Hmd88 Hmd88 - 22 days ago 6x
Python Question

Duplicate results in Xpath and not CSS selectors in scrapy

So I am playing around with scrapy through the tutorial. I am trying to scrape the text, author and tags of each quote in the companion website
when using CSS selectors like mentioned there:

for quote in response.css('div.quote'):
print quote.css('span.text::text').extract()
print quote.css('span small::text').extract()
print quote.css('div.tags a.tag::text').extract()

I get the desired result (i.e: print of each text, author and quotes once).
But once using Xpath selectors like this:

for quote in response.xpath("//*[@class='quote']"):
print quote.xpath("//*[@class='text']/text()").extract()
print quote.xpath("//*[@class='author']/text()").extract()
print quote.xpath("//*[@class='tag']/text()").extract()

I get duplicates results!

I still can't find why there is such a difference between the 2.

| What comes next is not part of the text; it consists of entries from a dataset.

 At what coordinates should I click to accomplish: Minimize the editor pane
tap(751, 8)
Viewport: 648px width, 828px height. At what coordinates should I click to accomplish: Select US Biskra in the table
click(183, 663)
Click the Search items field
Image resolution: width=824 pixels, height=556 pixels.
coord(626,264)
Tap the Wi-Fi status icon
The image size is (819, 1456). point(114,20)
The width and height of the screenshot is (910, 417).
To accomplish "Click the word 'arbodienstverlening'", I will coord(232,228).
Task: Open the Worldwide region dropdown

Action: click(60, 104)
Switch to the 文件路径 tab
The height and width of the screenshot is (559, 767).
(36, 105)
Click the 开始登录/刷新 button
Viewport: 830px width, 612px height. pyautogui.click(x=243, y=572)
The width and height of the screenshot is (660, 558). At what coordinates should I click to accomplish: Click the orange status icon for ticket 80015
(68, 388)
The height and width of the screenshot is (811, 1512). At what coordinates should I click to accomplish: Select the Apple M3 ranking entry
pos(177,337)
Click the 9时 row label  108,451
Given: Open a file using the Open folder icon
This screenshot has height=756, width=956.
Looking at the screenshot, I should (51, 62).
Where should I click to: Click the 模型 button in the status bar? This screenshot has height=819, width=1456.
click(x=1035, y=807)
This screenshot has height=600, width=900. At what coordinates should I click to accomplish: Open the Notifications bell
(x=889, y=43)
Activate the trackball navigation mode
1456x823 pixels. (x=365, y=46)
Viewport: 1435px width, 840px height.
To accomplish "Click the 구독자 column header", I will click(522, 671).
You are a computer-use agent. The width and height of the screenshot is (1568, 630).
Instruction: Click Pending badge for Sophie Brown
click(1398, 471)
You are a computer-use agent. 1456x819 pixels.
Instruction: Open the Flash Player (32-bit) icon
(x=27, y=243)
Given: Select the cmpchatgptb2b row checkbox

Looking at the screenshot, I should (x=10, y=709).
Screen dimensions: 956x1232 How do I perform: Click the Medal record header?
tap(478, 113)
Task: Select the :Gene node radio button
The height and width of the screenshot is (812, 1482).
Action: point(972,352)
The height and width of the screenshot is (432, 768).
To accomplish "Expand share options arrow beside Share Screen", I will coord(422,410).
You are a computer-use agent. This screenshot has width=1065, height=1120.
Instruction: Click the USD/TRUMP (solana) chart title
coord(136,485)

Try .// instead of // for your relative searches e.g.

print quote.xpath(".//*[@class='text']/text()").extract()

When you use //, although you're searching from quote, it takes this to mean an absolute search so its context is still the root of the document. .// however, means to search from . - the current node - and the context of this search will be limited to the elements nested under quote.

As a side note, if you're looking to get the exact same results, you should consider changing * to the tags you used in the CSS search - span or div. In this case it doesn't make any difference but just a head's up for future reference.